Sunny, according to sources, died as a result of injuries he sustained after being reportedly shot at by men of the state vigilante group, also known as the Bakassi Boys.
His friends and relations were said to have taken his corpse to the Aba Area Command Headquarters of the Nigeria Police to protest his killing.
It was gathered that the deceased was shot in his thigh on Sunday by the Bakassi Boys on Uratta Road, where he was loading for commercial tricycle operators.
Sources in the area said troubled started when some members of the vigilante group went to stop some notorious boys, who were alleged to be members of the dreaded Aro cult from defecating indiscriminately and smoking Indian hemp in farms and drainage system in Uratta by the Port Harcourt Road.
The situation, however, got out of hand when one of the boys, who was arrested for indiscriminate defecation, stabbed a vigilante with a knife, leaving him unconscious before escaping, prompting a hot chase and the combing of the area for members of his gang by the vigilante group.
It was learnt that in the process of combing the area, the Bakassi Boys ran into Sunny at his duty post, where he was identified as member of the group that stabbed their colleague and he was shot in the thigh.

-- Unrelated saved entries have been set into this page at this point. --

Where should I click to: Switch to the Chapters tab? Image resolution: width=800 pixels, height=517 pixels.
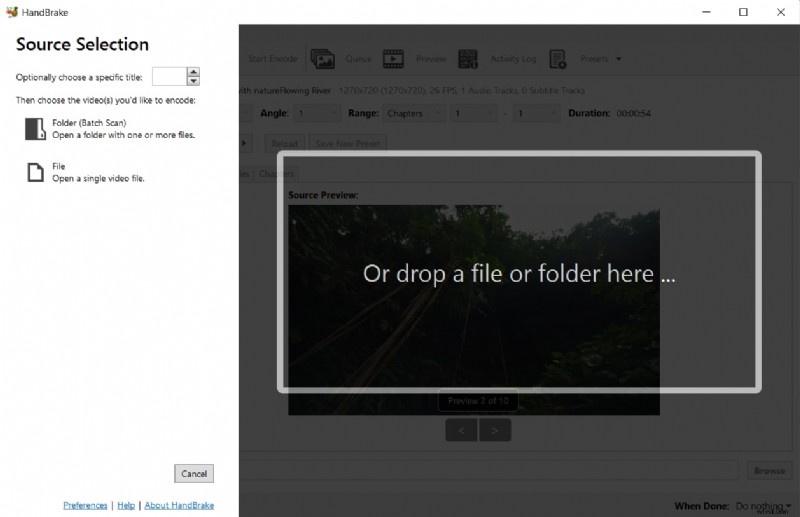(x=277, y=174)
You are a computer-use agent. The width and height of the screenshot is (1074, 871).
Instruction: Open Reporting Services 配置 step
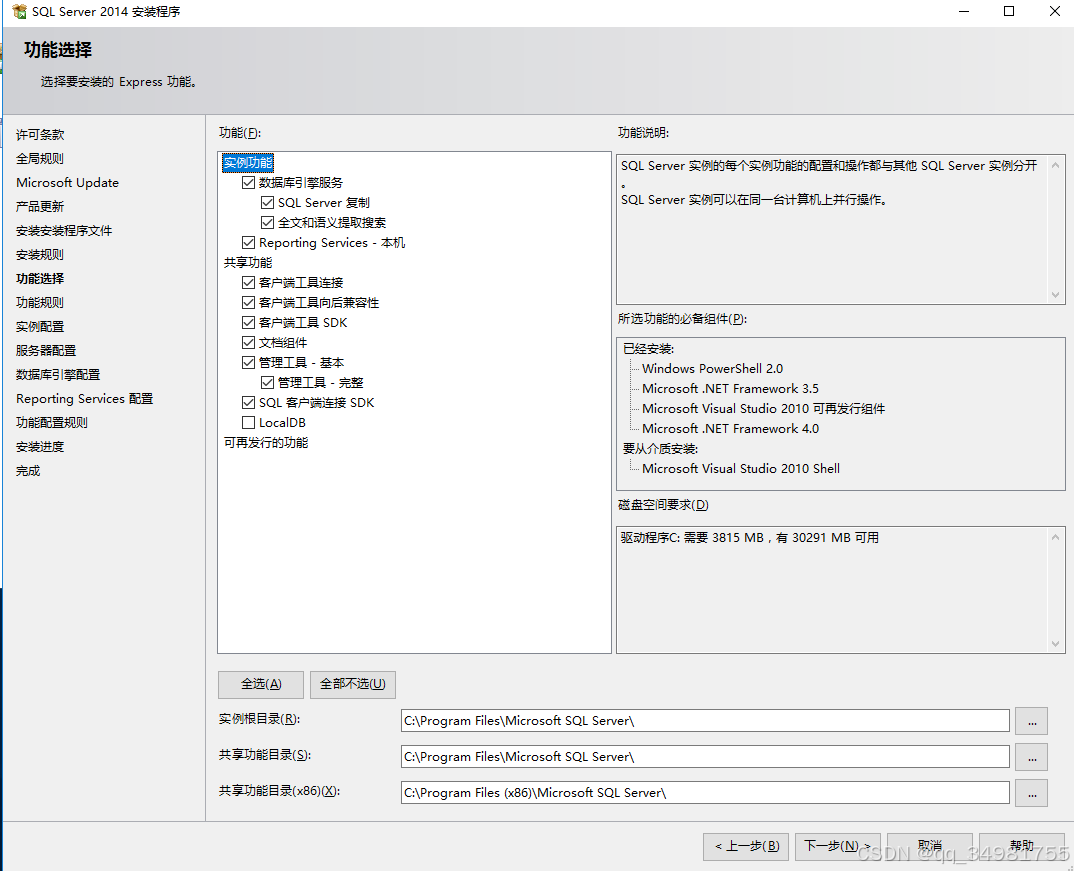coord(84,398)
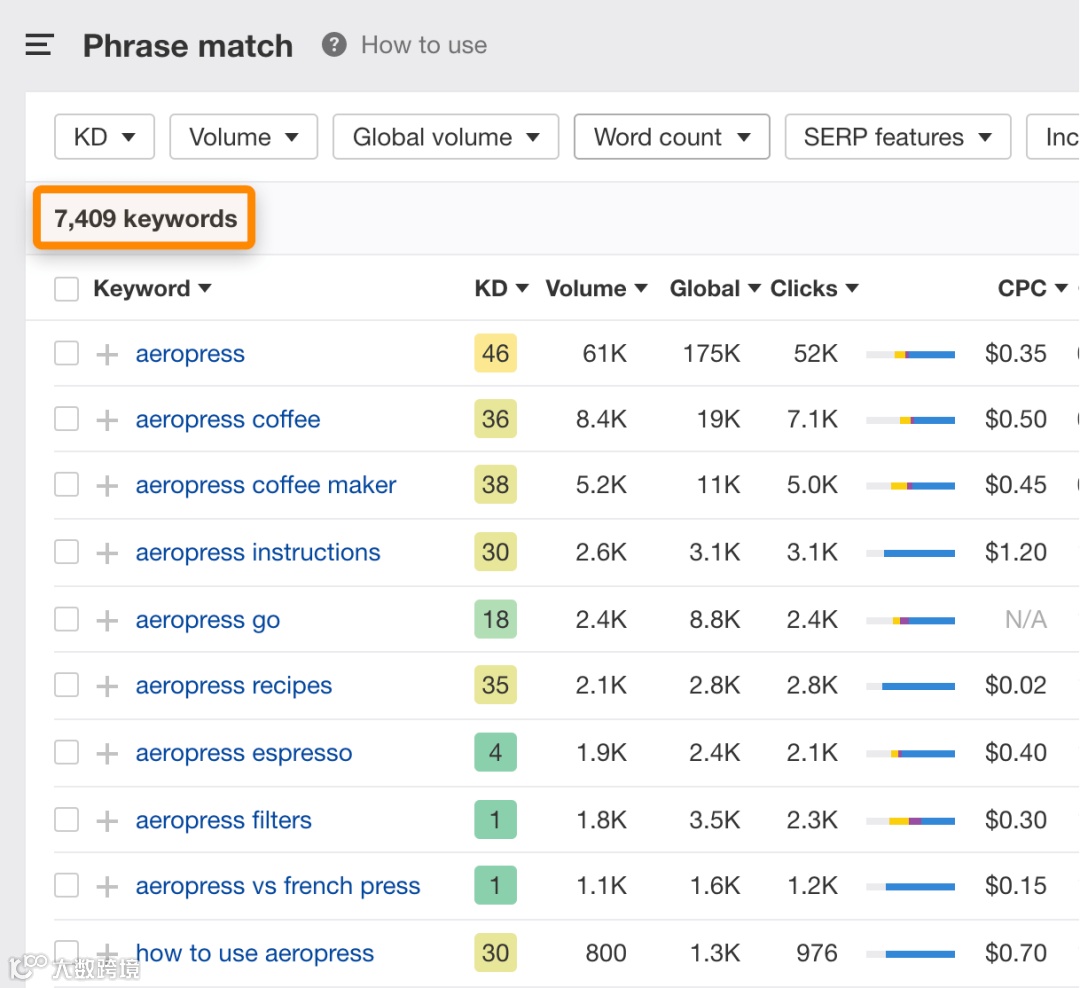Click plus icon for aeropress espresso
Screen dimensions: 1080x988
point(107,753)
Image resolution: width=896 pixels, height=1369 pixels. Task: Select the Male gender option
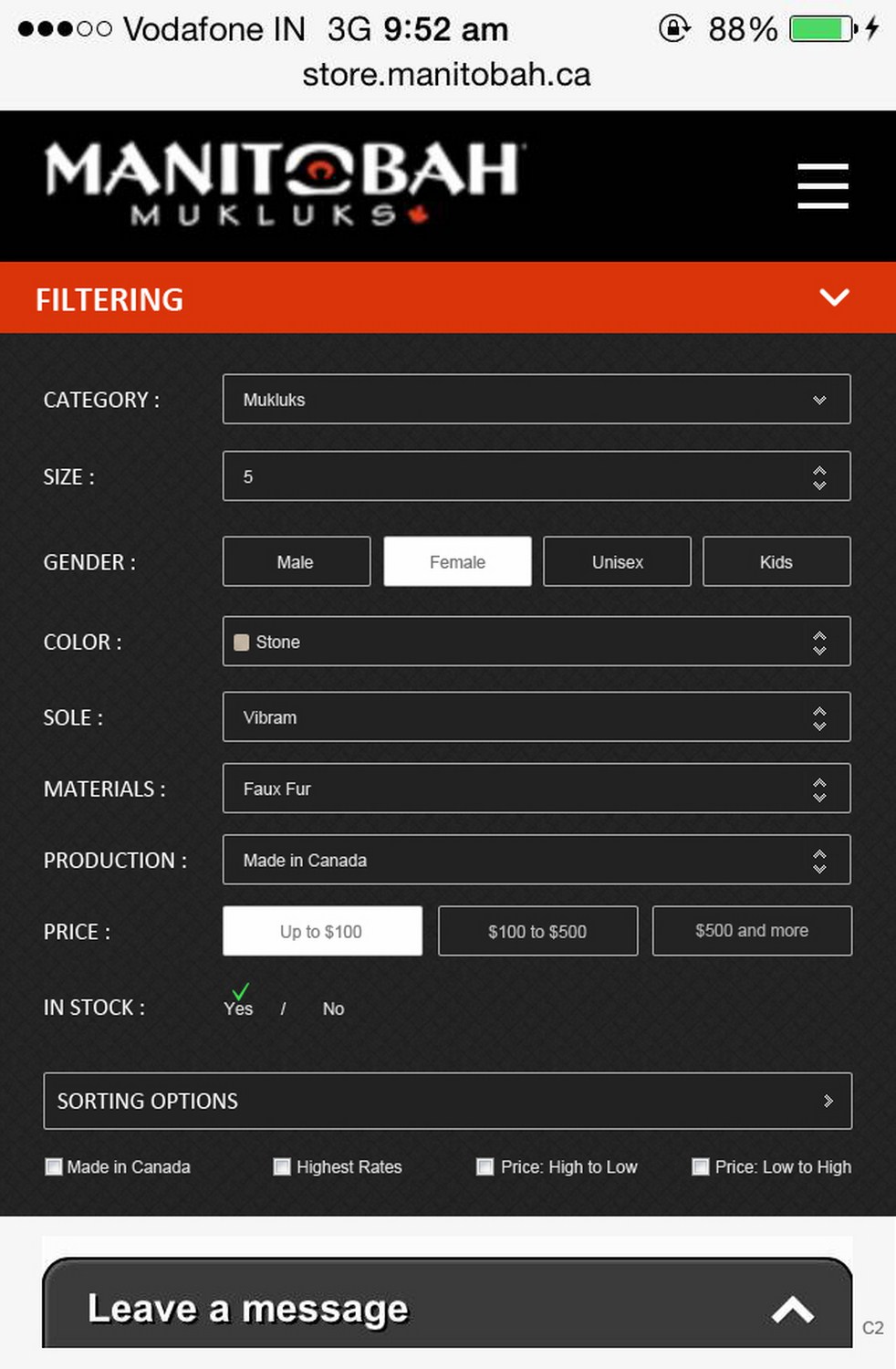296,561
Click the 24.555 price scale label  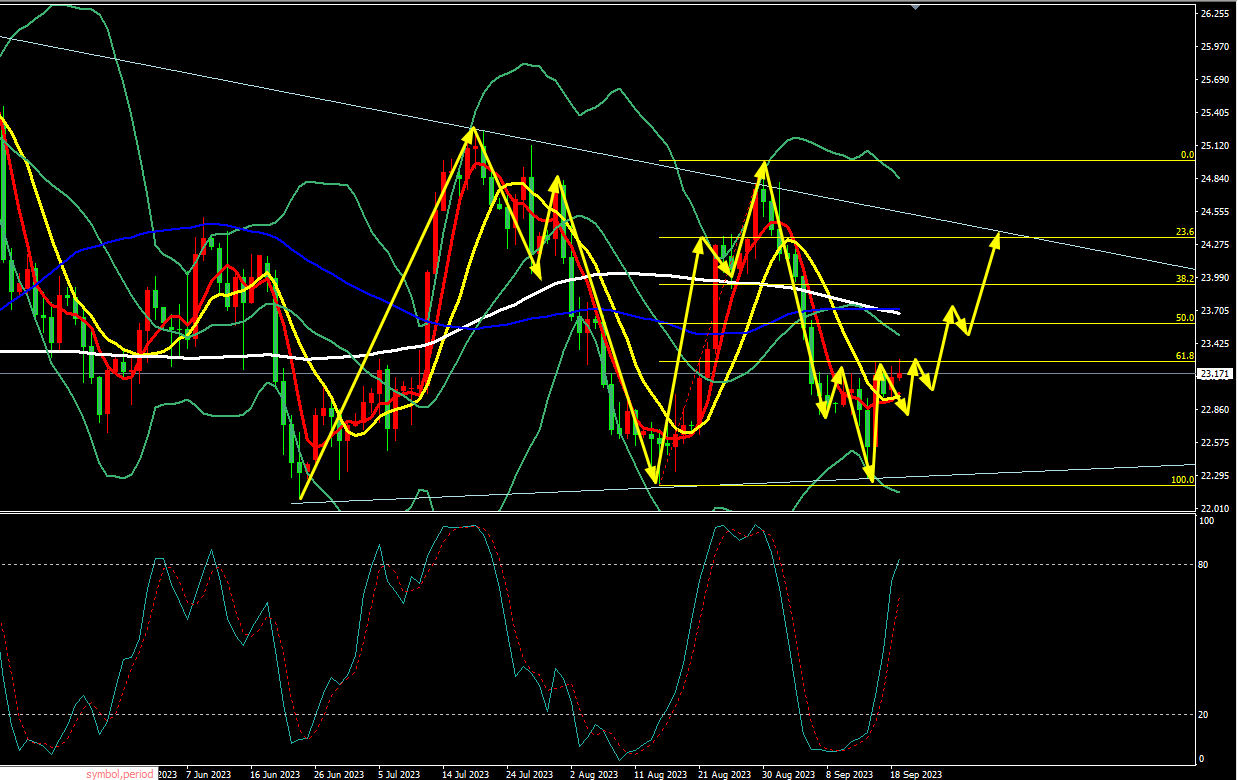click(1214, 212)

Sunny was said to have been taken to an unidentified hospital, where bullets from a pump action gun, were extracted from his thigh only for him to die on Thursday.
It was gathered that his death caused pandemonium around Uratta as his friends and members of the offending gang went after the Bakassi Boys with different weapons and chased them away from their office at the Obuda community hall and set their patrol van ablaze.
The protesters also brought Sunny’s corpse to the gate of the Aba Police Area Command and later dropped it at the Aba Central Police Station gate, where they were chanting war songs, a development that prompted the police to fire tear gas and gunshots to disperse them.
The corpse was later taken away by the police to an unknown destination as security was beefed at the Aba Area Command and police station, which resulted in the restriction of vehicular movement.